ACTIVITY: Set the whole listing down again exactly as written.

--- --- ---

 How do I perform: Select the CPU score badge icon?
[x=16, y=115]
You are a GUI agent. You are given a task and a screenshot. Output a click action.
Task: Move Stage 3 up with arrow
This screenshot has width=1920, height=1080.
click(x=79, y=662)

--- --- ---

RESPONSE TO THE EXERCISE:
 How do I perform: Select the CPU score badge icon?
[x=16, y=115]
You are a GUI agent. You are given a task and a screenshot. Output a click action.
Task: Move Stage 3 up with arrow
This screenshot has width=1920, height=1080.
click(x=79, y=662)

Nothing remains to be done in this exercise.